• Exercise directions
Nothing is needed except the lines below that run from the one with "Download (440, 22)" through the one with "[Shopee] (786, 1882)", repeated exactly.

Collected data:

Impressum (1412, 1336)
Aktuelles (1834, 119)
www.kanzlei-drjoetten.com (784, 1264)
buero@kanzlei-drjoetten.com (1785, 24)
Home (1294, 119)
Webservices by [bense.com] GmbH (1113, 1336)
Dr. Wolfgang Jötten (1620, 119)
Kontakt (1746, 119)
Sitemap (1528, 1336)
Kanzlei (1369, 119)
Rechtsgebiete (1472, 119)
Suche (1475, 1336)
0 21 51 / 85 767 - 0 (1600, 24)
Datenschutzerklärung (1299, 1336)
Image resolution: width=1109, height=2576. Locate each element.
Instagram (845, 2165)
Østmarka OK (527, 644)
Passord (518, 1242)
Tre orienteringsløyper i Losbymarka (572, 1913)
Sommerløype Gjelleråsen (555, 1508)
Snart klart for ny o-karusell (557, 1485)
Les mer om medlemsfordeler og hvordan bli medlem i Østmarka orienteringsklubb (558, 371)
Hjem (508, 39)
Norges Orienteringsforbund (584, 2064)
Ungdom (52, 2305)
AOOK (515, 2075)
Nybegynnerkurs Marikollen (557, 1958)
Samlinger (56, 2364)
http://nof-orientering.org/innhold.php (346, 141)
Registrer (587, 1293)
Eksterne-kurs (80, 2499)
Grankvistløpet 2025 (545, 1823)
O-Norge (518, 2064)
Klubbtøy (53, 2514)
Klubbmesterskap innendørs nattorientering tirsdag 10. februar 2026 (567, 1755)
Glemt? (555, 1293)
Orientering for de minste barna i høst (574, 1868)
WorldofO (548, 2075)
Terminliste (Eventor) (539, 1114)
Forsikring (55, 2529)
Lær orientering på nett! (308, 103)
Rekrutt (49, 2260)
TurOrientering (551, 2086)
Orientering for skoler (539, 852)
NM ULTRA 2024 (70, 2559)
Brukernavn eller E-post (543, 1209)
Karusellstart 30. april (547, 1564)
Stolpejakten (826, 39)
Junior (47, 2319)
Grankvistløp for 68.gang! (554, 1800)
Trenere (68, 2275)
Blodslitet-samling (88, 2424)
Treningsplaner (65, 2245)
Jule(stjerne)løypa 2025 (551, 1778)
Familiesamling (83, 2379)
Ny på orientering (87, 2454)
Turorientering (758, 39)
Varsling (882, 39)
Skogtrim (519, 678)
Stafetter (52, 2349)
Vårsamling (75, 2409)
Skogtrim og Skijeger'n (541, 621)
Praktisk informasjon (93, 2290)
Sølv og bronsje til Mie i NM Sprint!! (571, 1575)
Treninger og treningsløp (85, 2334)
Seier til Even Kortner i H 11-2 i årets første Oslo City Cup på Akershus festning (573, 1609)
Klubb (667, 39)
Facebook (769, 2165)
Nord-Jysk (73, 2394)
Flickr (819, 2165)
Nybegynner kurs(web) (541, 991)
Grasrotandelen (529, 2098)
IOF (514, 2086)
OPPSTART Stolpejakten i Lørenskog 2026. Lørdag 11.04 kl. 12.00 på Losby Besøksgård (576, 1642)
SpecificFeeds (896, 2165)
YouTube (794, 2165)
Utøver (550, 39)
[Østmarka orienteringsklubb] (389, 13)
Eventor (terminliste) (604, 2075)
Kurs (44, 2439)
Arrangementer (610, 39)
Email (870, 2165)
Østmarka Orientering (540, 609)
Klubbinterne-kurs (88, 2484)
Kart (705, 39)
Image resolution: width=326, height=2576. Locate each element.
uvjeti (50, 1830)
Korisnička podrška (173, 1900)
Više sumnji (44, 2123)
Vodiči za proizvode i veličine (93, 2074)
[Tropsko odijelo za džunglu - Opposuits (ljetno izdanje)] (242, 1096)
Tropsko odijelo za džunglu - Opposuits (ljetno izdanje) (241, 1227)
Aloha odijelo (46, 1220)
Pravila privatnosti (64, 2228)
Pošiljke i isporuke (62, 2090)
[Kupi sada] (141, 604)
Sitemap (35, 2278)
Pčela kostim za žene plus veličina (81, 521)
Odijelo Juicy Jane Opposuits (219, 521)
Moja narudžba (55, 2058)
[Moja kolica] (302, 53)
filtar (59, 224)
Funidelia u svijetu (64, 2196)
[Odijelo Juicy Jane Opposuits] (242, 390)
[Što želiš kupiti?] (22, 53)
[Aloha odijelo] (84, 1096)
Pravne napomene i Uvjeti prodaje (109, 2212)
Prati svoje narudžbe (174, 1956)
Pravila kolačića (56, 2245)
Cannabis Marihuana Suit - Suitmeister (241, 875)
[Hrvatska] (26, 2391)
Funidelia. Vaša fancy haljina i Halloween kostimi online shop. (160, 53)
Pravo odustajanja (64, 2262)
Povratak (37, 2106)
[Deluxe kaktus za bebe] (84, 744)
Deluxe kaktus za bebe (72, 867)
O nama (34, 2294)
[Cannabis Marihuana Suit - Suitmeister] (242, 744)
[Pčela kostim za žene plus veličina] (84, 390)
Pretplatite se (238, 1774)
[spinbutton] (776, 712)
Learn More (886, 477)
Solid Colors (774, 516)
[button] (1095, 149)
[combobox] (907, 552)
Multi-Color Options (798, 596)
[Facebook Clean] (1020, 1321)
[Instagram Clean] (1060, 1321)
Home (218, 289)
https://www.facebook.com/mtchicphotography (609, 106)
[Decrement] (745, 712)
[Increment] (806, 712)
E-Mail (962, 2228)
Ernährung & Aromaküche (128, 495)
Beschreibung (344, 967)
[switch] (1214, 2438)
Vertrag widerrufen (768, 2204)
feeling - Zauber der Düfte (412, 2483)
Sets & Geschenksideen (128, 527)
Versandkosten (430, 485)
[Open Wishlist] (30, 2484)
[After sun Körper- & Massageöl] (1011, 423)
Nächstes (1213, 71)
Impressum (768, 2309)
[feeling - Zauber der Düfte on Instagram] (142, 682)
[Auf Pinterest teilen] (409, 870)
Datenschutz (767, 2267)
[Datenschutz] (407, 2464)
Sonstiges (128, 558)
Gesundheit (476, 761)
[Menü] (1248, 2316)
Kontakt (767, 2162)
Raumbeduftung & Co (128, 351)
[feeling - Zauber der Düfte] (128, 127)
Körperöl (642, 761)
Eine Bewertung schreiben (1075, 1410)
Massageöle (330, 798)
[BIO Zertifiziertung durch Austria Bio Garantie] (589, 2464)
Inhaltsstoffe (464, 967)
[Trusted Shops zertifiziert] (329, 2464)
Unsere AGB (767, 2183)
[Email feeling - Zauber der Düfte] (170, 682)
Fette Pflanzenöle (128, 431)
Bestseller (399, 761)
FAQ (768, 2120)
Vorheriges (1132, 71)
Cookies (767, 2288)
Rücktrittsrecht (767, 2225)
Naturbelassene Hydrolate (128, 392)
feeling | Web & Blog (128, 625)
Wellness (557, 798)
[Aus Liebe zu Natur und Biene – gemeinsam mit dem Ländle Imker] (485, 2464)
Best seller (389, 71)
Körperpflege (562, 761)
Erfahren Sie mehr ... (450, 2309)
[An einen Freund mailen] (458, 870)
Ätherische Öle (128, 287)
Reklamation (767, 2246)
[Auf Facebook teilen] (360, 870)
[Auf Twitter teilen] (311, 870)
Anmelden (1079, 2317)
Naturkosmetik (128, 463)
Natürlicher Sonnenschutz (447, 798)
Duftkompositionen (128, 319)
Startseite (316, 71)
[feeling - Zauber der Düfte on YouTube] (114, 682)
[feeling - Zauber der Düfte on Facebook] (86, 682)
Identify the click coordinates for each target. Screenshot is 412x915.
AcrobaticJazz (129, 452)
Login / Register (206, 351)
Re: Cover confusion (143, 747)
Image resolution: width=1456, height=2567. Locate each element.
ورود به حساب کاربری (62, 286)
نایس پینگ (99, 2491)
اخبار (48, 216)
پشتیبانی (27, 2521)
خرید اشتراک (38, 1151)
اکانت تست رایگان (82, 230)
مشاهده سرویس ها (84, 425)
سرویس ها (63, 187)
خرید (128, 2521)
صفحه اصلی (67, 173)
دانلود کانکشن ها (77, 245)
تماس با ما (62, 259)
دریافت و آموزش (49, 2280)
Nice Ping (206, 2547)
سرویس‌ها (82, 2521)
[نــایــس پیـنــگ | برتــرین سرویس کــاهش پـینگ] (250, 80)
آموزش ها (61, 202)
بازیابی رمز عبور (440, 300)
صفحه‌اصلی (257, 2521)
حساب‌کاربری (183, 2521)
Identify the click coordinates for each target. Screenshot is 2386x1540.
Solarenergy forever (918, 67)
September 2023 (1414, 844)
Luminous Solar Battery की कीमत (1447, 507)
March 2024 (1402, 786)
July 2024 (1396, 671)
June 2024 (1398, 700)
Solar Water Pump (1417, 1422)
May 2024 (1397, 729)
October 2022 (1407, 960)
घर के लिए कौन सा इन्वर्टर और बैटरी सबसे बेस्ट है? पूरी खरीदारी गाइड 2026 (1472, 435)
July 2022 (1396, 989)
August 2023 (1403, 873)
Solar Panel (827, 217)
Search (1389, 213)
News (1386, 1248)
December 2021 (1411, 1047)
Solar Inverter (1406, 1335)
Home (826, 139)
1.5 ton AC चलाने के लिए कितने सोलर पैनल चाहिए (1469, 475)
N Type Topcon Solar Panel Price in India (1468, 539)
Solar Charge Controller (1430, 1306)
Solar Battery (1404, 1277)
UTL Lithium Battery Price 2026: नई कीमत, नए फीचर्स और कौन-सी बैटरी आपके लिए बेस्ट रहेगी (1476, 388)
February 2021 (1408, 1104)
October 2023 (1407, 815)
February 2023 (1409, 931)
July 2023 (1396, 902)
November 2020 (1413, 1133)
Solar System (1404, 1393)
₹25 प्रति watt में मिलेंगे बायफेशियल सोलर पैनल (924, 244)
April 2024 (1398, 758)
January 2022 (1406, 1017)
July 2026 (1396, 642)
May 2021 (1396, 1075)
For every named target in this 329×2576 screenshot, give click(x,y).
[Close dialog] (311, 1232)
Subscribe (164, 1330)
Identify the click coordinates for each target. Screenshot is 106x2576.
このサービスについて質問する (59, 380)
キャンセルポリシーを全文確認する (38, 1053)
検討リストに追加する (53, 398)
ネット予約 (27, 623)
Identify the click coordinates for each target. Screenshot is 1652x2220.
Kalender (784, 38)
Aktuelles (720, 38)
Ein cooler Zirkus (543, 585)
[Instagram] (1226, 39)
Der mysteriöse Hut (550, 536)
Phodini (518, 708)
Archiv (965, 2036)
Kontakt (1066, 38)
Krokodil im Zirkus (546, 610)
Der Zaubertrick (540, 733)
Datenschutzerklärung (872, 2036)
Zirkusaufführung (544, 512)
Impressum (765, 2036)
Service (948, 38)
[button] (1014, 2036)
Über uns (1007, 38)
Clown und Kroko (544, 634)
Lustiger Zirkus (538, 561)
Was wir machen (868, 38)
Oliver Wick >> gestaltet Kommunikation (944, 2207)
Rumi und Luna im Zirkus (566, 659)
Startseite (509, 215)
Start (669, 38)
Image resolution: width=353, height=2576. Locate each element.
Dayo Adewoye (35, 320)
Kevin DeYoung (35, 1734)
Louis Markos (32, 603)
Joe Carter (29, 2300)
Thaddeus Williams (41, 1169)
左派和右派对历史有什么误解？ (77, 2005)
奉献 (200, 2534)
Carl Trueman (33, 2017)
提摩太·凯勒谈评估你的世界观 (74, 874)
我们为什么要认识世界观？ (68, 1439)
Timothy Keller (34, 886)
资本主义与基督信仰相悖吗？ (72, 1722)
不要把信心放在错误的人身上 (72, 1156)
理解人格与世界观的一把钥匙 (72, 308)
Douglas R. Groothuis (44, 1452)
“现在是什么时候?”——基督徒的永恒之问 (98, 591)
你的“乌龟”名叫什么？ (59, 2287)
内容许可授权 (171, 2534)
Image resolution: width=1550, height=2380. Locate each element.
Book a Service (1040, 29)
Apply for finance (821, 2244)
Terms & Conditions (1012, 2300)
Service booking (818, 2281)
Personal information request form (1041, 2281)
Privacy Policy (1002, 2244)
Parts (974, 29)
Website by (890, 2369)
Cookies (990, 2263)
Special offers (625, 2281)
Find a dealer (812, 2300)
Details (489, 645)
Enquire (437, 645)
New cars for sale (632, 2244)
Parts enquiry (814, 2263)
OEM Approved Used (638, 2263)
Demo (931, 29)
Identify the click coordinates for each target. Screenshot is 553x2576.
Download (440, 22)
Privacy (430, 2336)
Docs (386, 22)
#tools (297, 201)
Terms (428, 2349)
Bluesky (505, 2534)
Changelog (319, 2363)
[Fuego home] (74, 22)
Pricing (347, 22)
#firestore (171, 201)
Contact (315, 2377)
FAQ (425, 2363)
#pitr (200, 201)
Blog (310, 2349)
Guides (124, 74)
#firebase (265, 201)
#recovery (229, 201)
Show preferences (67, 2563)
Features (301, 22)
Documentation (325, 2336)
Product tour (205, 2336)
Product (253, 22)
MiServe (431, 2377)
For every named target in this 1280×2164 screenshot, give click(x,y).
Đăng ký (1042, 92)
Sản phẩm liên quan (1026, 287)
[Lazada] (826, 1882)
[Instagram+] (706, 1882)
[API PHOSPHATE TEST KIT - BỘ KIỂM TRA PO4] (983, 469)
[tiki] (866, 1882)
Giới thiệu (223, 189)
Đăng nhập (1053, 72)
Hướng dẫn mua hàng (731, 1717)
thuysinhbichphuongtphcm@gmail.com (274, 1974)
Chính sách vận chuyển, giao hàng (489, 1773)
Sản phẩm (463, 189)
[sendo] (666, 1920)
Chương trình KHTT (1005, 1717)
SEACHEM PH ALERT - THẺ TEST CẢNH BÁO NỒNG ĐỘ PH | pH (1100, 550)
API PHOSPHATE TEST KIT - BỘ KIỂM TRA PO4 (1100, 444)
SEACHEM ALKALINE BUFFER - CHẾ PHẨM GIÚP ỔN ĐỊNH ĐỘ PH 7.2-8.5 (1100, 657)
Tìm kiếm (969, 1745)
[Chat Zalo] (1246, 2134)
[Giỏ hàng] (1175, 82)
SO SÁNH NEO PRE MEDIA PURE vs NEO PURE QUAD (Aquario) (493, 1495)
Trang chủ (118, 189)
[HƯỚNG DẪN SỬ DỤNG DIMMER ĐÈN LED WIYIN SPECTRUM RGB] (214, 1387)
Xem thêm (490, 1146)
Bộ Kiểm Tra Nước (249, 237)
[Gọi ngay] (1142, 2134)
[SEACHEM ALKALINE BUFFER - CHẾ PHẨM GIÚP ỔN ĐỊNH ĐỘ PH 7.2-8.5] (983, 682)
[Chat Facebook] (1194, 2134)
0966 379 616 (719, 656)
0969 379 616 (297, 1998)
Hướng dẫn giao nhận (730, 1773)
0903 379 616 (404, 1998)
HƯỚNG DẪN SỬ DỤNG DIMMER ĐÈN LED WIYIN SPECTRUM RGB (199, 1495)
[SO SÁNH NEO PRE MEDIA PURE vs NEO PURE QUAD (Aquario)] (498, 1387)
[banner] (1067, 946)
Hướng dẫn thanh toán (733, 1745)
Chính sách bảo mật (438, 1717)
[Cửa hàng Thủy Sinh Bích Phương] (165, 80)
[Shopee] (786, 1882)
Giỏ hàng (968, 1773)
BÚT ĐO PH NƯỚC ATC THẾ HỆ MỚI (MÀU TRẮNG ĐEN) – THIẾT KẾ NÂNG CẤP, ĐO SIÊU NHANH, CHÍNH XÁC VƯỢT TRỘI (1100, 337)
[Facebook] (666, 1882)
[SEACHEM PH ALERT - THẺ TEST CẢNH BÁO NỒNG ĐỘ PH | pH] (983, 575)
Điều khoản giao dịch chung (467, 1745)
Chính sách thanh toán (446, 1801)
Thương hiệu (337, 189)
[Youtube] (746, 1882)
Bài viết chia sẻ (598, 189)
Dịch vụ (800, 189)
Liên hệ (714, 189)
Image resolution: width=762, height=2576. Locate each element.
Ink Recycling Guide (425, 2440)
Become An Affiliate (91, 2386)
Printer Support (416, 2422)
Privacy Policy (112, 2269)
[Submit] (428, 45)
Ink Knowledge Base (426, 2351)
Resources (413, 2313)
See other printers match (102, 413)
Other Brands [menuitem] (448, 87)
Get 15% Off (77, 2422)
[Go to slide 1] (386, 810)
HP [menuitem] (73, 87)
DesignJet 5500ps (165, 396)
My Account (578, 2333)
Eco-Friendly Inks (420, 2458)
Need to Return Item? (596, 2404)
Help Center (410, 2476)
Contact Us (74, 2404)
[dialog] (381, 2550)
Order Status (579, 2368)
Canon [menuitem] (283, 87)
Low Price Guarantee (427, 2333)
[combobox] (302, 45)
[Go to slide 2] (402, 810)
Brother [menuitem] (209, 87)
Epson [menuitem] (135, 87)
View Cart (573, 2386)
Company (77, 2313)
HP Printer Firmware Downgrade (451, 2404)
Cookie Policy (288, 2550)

• Result of the task
Download (440, 22)
Privacy (430, 2336)
Docs (386, 22)
#tools (297, 201)
Terms (428, 2349)
Bluesky (505, 2534)
Changelog (319, 2363)
[Fuego home] (74, 22)
Pricing (347, 22)
#firestore (171, 201)
Contact (315, 2377)
FAQ (425, 2363)
#pitr (200, 201)
Blog (310, 2349)
Guides (124, 74)
#firebase (265, 201)
#recovery (229, 201)
Show preferences (67, 2563)
Features (301, 22)
Documentation (325, 2336)
Product tour (205, 2336)
Product (253, 22)
MiServe (431, 2377)
For every named target in this 1280×2164 screenshot, give click(x,y).
Đăng ký (1042, 92)
Sản phẩm liên quan (1026, 287)
[Lazada] (826, 1882)
[Instagram+] (706, 1882)
[API PHOSPHATE TEST KIT - BỘ KIỂM TRA PO4] (983, 469)
[tiki] (866, 1882)
Giới thiệu (223, 189)
Đăng nhập (1053, 72)
Hướng dẫn mua hàng (731, 1717)
thuysinhbichphuongtphcm@gmail.com (274, 1974)
Chính sách vận chuyển, giao hàng (489, 1773)
Sản phẩm (463, 189)
[sendo] (666, 1920)
Chương trình KHTT (1005, 1717)
SEACHEM PH ALERT - THẺ TEST CẢNH BÁO NỒNG ĐỘ PH | pH (1100, 550)
API PHOSPHATE TEST KIT - BỘ KIỂM TRA PO4 (1100, 444)
SEACHEM ALKALINE BUFFER - CHẾ PHẨM GIÚP ỔN ĐỊNH ĐỘ PH 7.2-8.5 (1100, 657)
Tìm kiếm (969, 1745)
[Chat Zalo] (1246, 2134)
[Giỏ hàng] (1175, 82)
SO SÁNH NEO PRE MEDIA PURE vs NEO PURE QUAD (Aquario) (493, 1495)
Trang chủ (118, 189)
[HƯỚNG DẪN SỬ DỤNG DIMMER ĐÈN LED WIYIN SPECTRUM RGB] (214, 1387)
Xem thêm (490, 1146)
Bộ Kiểm Tra Nước (249, 237)
[Gọi ngay] (1142, 2134)
[SEACHEM ALKALINE BUFFER - CHẾ PHẨM GIÚP ỔN ĐỊNH ĐỘ PH 7.2-8.5] (983, 682)
[Chat Facebook] (1194, 2134)
0966 379 616 (719, 656)
0969 379 616 (297, 1998)
Hướng dẫn giao nhận (730, 1773)
0903 379 616 (404, 1998)
HƯỚNG DẪN SỬ DỤNG DIMMER ĐÈN LED WIYIN SPECTRUM RGB (199, 1495)
[SO SÁNH NEO PRE MEDIA PURE vs NEO PURE QUAD (Aquario)] (498, 1387)
[banner] (1067, 946)
Hướng dẫn thanh toán (733, 1745)
Chính sách bảo mật (438, 1717)
[Cửa hàng Thủy Sinh Bích Phương] (165, 80)
[Shopee] (786, 1882)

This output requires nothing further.